National Engineers Week 2019

Meet an Engineer: Kyle Cotten, PE

Author: Jennifer King, PE Published: February 20, 2019

It’s National Engineers Week! We are recognizing the great work MFA engineers do and celebrating the engineering profession with a profile of an outstanding MFA engineer every day this week. To learn more about MFA’s engineering work, visit our projects page, and read on to learn about today’s featured engineer, Kyle Cotten, PE.

In what states are you licensed?

Idaho and Washington.

How long have you been a PE?

6 years.

How long have you been with MFA?

6 years.

Does anything memorable stand out from taking your PE test? Do you have any tips for studying?

There was a guy in the morning session with me that seemed to be cruising through the test just fine. He left an hour or so early from the morning session and apparently took a “cat nap” between exams. Well, he didn’t set his alarm and caused a small scene when he arrived about 10 minutes late to take the afternoon exam and the proctor wouldn’t allow him to finish!

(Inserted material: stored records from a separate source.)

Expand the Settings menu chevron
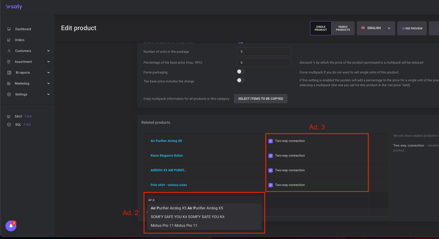Image resolution: width=439 pixels, height=239 pixels. tap(49, 94)
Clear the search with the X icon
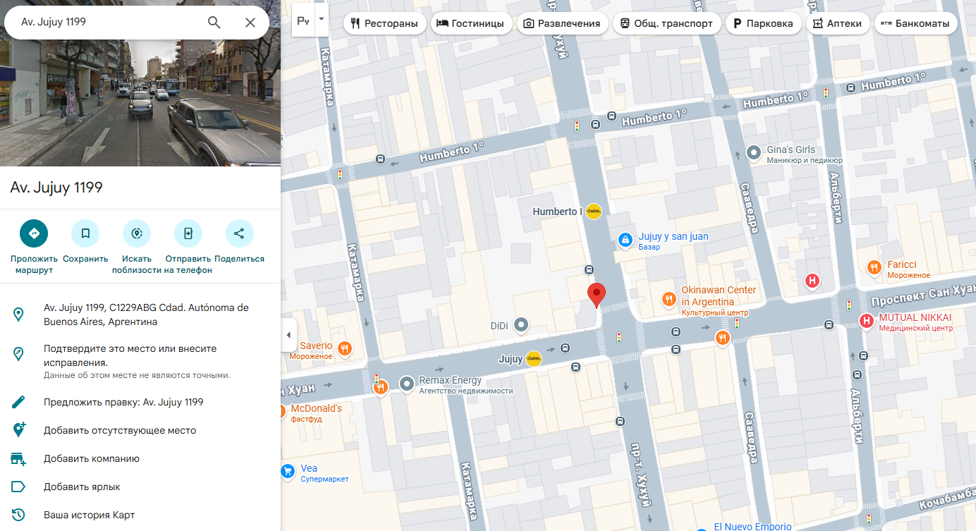Image resolution: width=976 pixels, height=531 pixels. click(x=250, y=23)
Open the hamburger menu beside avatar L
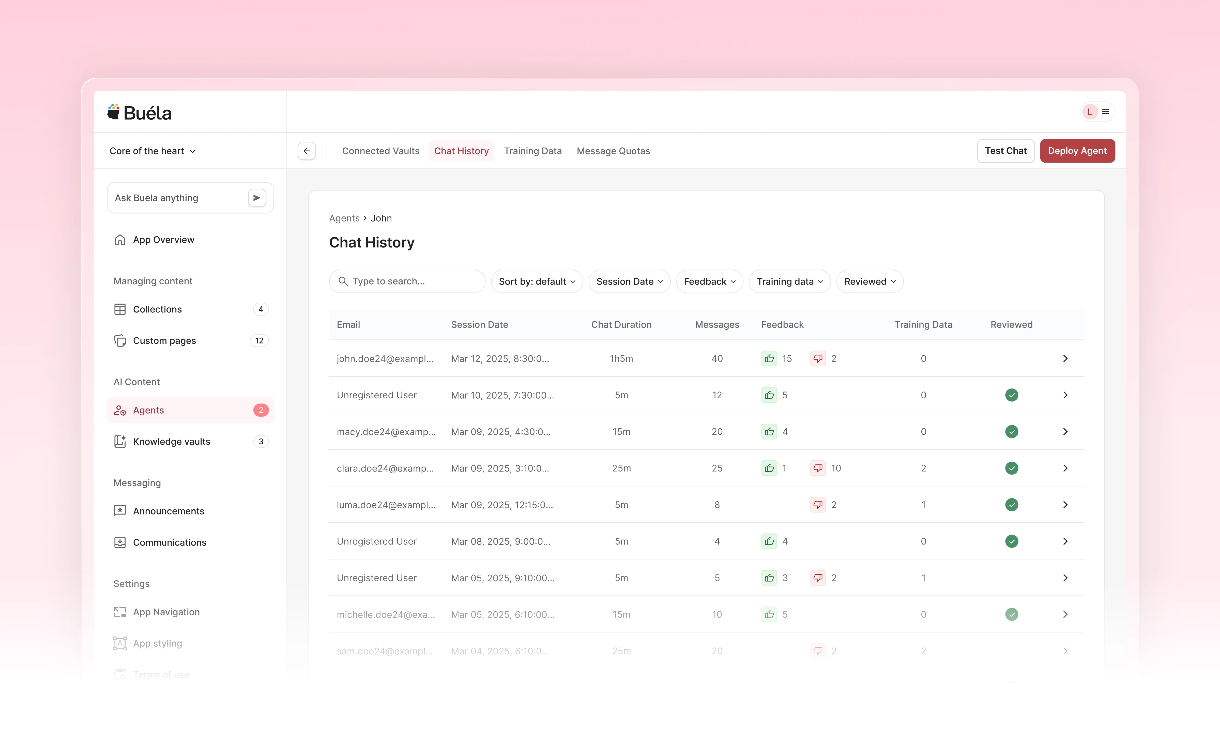This screenshot has width=1220, height=752. pyautogui.click(x=1105, y=112)
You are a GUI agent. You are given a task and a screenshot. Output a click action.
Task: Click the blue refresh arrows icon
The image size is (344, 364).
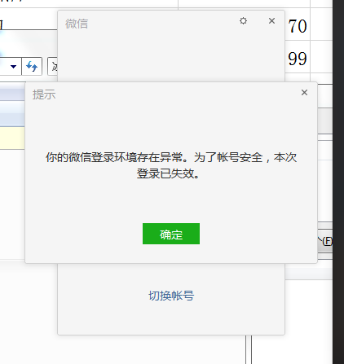tap(32, 66)
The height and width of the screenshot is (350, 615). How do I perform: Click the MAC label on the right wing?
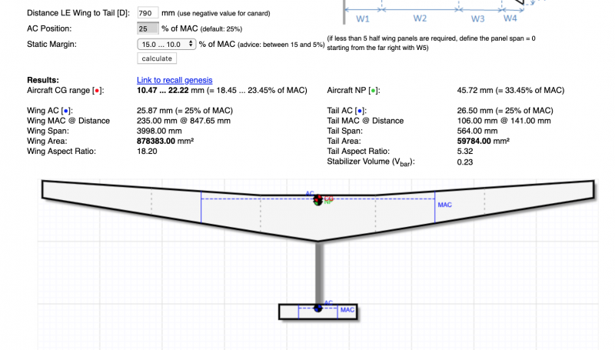click(x=444, y=205)
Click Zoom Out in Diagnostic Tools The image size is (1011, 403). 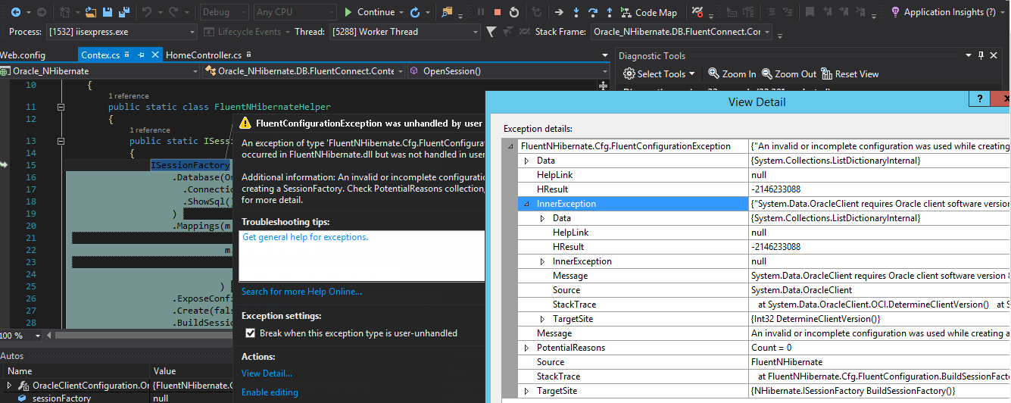pyautogui.click(x=788, y=73)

As far as tips go, I was having a difficult time making the time I needed to study (those that pass the test average over 120 hours study time), so I ended up taking a sabbatical to make the time I needed. Fortuitously, I also started talking to MFA during that time and was hired shortly after licensing as a PE.

What has been one of the most memorable projects you have worked on, and why?

The Hillyard project was a fascinating opportunity to create a master plan for infrastructure upgrades in an underdeveloped region of Spokane, Washington. The work MFA performed was very multidisciplinary and was the basis for significant ongoing investment that will dramatically improve the business prospects, land values, and employment opportunities in the region.

What does being an engineer mean to you?

Engineering really embodies the application of science and math. In the purest sense, it is an opportunity to create order or measured disorder out of chaos, and in practice, that means breaking complicated problems down into solvable pieces that reflect realistic limitations. Basically, we make stuff (and then we remake it even better).